May 21, 2017 at 12:50 am #137069
Met guy online. Talked for three weeks. Had great first date which lead to a second and third. Kissed on third. He’d been in a relationship for over 10 years and was engaged but they broke it off. I had on my been in one serious relationship too. We bonded over that and also that neither of us knew exactly what we were doing. 4th date he came to my house and we heavily made out. 5th date I went to his house. We cuddled up. He then sort of wanted to have “the talk”
He said he liked me and was starting to care for me. He said he doesn’t want to rush anything and jokingly asked me if I was wanting to get married tomorrow. I said no. He said he is emotionally fragile and when he likes someone he gets overly attached and mushy. He then said how he’s okay with physical stuff but doesn’t want to have sexual intercourse until we are in a relationship. We agreed on things. We ended up in his bed naked, touching, oral sex. But no sexual intercourse. Have done this three times now.May 21, 2017 at 1:00 am #137070
I’m trying to go at his pace. I’ve slept over his place twice. We’ve gotten sexy 3 times. He seems to like me and im happy, but scared. Maybe us doing oral and sexy time was a bad move?. One night he asked me to stay over. We got sexy and then in the middle of the night he seemed to second guess me staying over. I got a little mad and told him I wouldn’t have come there since it’s far and stayed late if he didn’t ask me to stay. I then felt weird and awkward like I should leave. I asked what his deal was. He said he was emotionally fragile and nervous.I asked of what? He eventually said something about scared of getting emotionally attached. I felt bad and didn’t want to pressure him. I told him so. He insisted I stay because I showed disdain to his unsure behavior. Everything seemed fine the rest of the night and morning. I told him I still want to date and go out, not just bed buddies. He agreed. He told me he is into monogamy, doesn’t hookup at all, and likes relationships.

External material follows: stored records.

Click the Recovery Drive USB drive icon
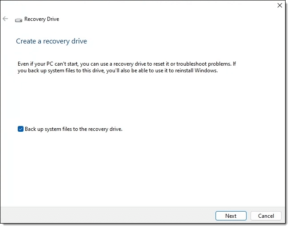 19,20
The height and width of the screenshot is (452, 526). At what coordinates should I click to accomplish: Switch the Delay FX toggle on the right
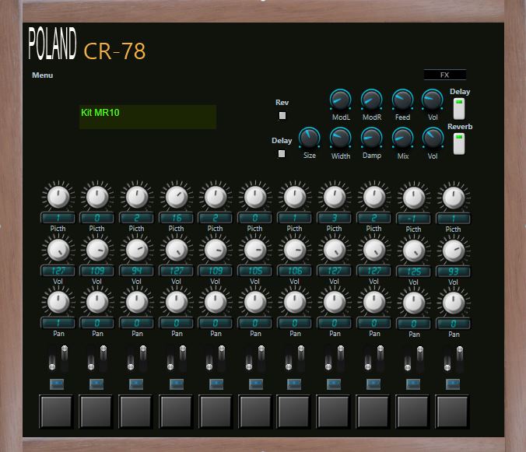[459, 107]
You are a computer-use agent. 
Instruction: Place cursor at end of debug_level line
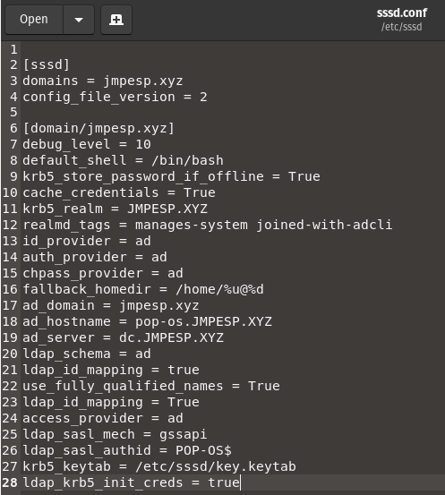[x=151, y=145]
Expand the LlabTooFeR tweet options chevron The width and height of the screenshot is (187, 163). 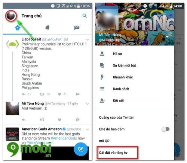click(x=88, y=40)
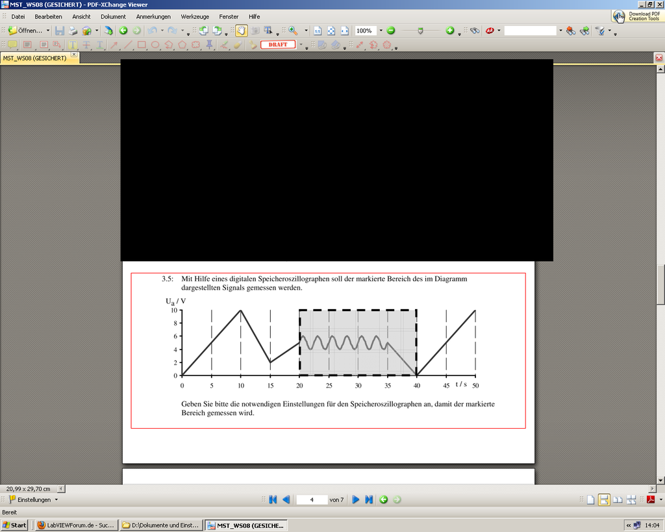
Task: Switch to single page layout
Action: click(591, 500)
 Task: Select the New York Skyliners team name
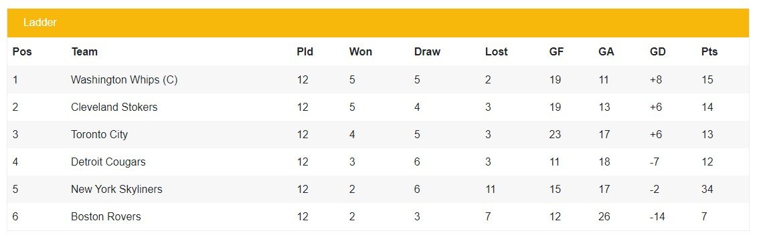(116, 189)
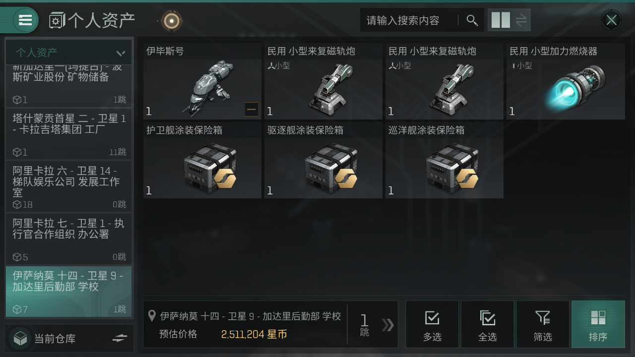Viewport: 635px width, 357px height.
Task: Enable multi-select with 多选
Action: (x=432, y=324)
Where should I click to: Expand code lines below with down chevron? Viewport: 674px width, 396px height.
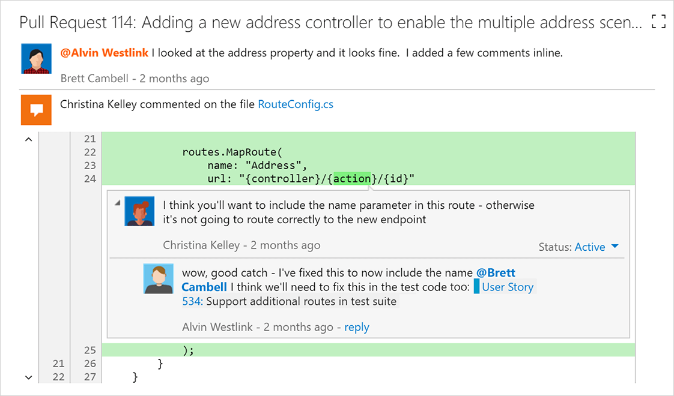28,377
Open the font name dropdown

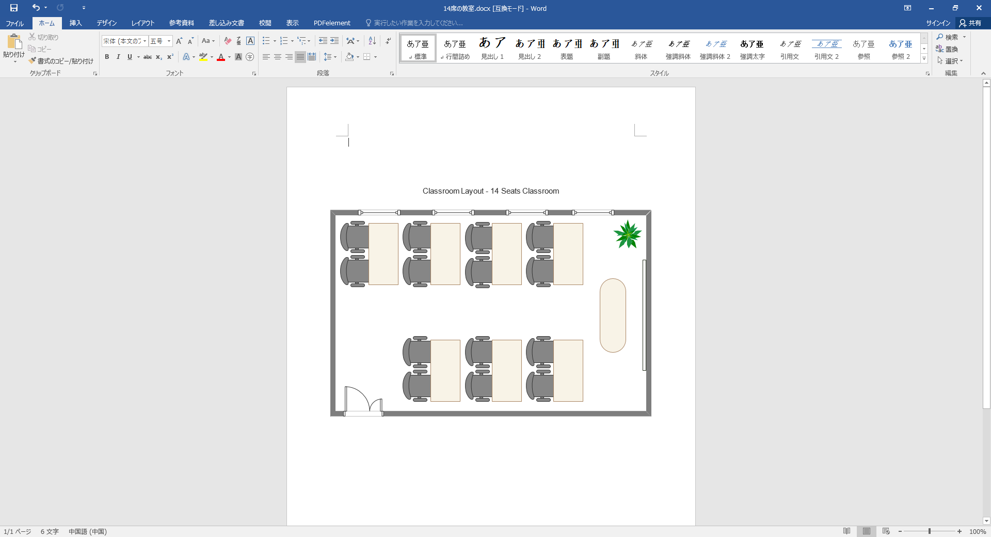click(145, 41)
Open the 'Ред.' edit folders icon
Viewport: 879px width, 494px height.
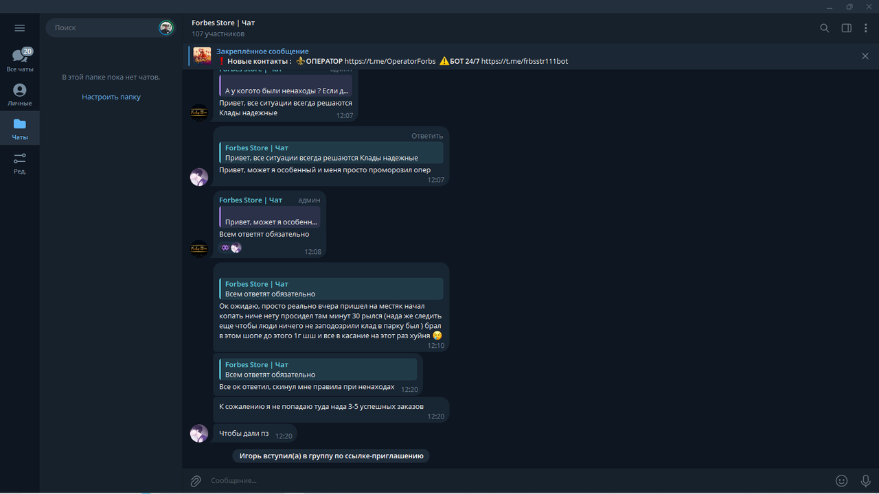[20, 163]
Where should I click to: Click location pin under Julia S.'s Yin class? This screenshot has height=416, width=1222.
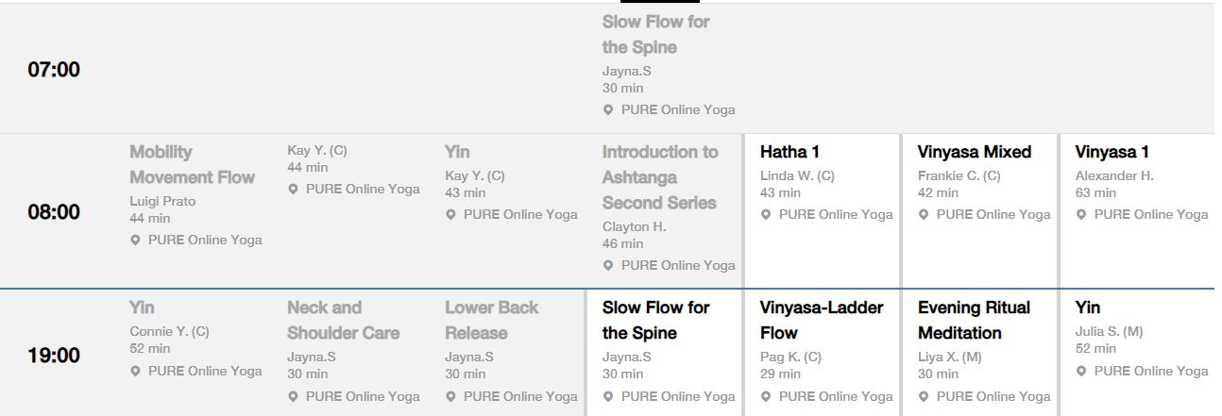pos(1082,371)
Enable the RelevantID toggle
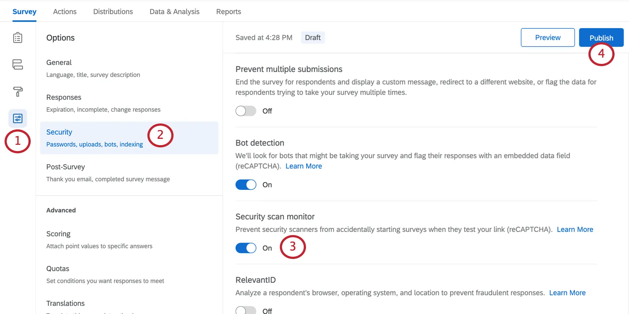 pyautogui.click(x=246, y=310)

lovie4youParticipantMay 21, 2017 at 1:40 am #137071
It does sound like he cares for you I don’t think I would worry too much about the night he had the second thoughts, you say he broke up after 10 years with the same woman and they were engaged on top of it.I ‘m thinking that by laying in bed with you He probably had a flashback about his ex because you did say he is very emotional.I would think everything should be OK. Just see how it goes on the few dates and there is nothing wrong with oral sex sounds like you two are playing it safe. I hope it works out for you two.May 21, 2017 at 1:47 pm #137081
Yeah I feel like I really like him and I’m being obsessive. I keep overthinking. When I don’t hear from him or we don’t have set plans, I keep thinking the worst and letting it affect my emotions. Like he told me he wanted to see me Thursday last minute because he was unsure if he would be able to see me during the weekend. So we did the Thursday sleepover, and then Friday I messaged him telling him I had a great time and I hope him moving into a new apartment goes well. He’s moving Saturday. He answered and we made small talk. Then I was driving by his area on Friday night and was stuck in traffic. I called him asking if he wanted to grab some dinner so I could pass some time off the road. He said He couldn’t because he was hanging out with his college buddy. He said my offer was really tempting. I said no problem and just figured I’d ask. He then said “no no. I’d love it. Might be weird if I am hanging with you and my college buddy and I are being boys.” I thought this was weird.May 21, 2017 at 1:50 pm #137082
I then told him “You go enjoy your guy time”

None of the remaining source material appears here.